In the area of public procurement and state-subsidised competition, the Foreign Subsidies Regulation empowers the European Commission to investigate distortions caused by non-EU state subsidies in mergers and public procurement above specified thresholds. A similar mechanism is needed in Ukraine to scrutinise Chinese state-backed bids for reconstruction contracts. The International Procurement Instrument allows the EU to restrict access to public tenders for firms from countries that do not offer reciprocal market access. Meanwhile, the Net-Zero Industry Act has introduced explicit non-price criteria – including sustainability, resilience and supply-source diversification – into procurement evaluation for clean-tech tenders. Similar criteria could be incorporated into Ukraine’s reconstruction procurement framework, particularly for tenders in energy and transport.

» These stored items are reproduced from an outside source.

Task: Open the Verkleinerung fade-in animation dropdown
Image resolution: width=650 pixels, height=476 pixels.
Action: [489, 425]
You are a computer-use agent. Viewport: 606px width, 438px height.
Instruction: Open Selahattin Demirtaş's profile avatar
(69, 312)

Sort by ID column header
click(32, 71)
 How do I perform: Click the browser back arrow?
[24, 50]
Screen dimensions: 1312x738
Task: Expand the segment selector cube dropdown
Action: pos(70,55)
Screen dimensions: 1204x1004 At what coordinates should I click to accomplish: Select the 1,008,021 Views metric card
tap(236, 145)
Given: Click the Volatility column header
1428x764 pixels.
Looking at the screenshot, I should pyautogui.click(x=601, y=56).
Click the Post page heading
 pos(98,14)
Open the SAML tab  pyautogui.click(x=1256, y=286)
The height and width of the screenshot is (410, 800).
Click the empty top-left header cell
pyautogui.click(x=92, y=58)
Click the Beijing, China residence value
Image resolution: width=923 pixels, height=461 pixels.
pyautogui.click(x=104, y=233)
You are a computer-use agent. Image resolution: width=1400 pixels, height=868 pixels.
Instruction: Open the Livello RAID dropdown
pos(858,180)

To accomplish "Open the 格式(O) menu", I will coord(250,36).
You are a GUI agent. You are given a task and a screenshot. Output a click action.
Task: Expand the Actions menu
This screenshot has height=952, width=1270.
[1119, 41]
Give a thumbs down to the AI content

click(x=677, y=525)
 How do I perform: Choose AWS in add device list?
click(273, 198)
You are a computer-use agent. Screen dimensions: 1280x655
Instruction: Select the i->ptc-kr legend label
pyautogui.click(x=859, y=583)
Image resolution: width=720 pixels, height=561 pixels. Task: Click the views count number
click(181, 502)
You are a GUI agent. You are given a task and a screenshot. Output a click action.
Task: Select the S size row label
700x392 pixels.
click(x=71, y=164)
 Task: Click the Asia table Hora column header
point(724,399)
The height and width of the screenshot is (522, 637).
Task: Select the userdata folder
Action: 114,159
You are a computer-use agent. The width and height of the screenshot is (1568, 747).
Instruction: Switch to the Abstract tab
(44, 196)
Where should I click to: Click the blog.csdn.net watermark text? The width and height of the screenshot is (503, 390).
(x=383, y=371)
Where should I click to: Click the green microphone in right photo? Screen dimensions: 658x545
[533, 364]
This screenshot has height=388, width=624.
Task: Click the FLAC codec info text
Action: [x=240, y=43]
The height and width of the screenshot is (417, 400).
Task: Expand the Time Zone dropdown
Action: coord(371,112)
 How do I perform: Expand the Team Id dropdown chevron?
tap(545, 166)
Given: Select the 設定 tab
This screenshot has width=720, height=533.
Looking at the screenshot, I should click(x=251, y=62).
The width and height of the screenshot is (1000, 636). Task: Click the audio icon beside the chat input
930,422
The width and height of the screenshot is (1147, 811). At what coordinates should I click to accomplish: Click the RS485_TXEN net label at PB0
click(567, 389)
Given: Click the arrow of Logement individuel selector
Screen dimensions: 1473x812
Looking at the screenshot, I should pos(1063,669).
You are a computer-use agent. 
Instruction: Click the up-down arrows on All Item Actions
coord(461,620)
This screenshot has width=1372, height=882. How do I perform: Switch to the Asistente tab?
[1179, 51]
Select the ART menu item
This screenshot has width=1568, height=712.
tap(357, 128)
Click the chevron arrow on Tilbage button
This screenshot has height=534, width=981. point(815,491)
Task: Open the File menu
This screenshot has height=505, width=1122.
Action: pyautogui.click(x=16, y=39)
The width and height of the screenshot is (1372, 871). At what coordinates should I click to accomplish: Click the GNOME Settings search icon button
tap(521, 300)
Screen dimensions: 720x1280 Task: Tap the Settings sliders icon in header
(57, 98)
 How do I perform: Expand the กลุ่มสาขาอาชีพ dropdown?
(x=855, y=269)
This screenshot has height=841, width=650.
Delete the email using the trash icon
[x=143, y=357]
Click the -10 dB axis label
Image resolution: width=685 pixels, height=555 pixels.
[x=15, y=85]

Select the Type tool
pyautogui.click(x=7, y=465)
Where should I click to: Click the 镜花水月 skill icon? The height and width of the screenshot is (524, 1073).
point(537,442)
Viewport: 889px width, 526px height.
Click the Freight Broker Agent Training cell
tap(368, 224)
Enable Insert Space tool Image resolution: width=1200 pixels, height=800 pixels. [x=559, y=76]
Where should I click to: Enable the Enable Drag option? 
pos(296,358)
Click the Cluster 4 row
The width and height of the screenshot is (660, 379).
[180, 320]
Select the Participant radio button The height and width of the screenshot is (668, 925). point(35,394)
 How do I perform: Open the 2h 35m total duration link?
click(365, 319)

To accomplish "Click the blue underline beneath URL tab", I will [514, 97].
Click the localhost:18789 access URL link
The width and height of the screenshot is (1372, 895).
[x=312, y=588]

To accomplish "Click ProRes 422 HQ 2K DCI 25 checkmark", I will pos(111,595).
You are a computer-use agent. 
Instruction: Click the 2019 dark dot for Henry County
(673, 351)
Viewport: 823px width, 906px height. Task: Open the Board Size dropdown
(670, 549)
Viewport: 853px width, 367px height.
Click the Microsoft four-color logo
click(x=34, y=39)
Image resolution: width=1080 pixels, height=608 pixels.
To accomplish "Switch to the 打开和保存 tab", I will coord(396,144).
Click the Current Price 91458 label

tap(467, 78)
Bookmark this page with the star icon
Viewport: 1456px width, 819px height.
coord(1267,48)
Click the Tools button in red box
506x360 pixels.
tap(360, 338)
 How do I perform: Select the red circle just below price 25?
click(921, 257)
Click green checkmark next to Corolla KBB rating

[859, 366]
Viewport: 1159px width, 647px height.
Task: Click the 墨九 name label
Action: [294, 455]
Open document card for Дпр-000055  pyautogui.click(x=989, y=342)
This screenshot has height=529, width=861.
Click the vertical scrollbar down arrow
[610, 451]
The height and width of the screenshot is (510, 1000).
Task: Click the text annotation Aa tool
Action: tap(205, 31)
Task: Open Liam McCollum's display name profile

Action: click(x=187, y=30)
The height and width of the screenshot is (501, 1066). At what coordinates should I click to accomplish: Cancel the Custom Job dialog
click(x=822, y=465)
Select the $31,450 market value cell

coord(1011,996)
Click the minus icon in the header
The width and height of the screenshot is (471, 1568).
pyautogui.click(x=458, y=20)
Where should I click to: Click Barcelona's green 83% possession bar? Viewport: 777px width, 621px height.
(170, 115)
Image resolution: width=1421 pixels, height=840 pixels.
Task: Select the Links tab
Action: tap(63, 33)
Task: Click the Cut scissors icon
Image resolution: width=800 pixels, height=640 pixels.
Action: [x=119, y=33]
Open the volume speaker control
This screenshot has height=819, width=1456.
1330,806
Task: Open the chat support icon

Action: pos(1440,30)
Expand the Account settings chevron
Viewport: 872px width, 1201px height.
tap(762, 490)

In the field of cybersecurity and critical infrastructure, the EU’s 5G Cybersecurity Toolbox established the ‘high-risk supplier’ concept that has underpinned Member State decisions to restrict or exclude Huawei and ZTE. The Commission’s January 2026 proposal to revise the Cybersecurity Act would translate the Toolbox into binding obligations and extend its logic to fibre-optic and other critical telecommunications infrastructure. Such measures could provide a blueprint for Ukraine’s own approach to vendor risk assessment and the exclusion of high-risk suppliers. Drawing on the NIS2 Directive, Kyiv could harmonise cybersecurity obligations across 18 critical sectors and complement this with measures modelled on the Critical Entities Resilience Directive, which strengthens the physical resilience of critical entities in 11 sectors.
Crucially, much of this is not discretionary as cybersecurity and critical infrastructure rules form part of the acquis. But the EU should frontload specific instruments such as high-risk-vendor screening, NIS2-style obligations, and CER-style resilience within the reform conditionality.
None of this will work without sufficient institutional capacity. Ukraine lacks the resources to conduct complex screening procedures, foreign-subsidy investigations and high-risk-vendor assessments at the scale that reconstruction will require. The EU can help here with direct technical assistance, not least in the context of Europe’s pre-accession assistance.
The costs of building this architecture are modest compared to the cost of inaction: a compromised port, a sabotaged grid, or a decade-long technical dependency on Chinese suppliers would far outweigh any short-term procurement savings, especially once Ukraine has become a member of the EU.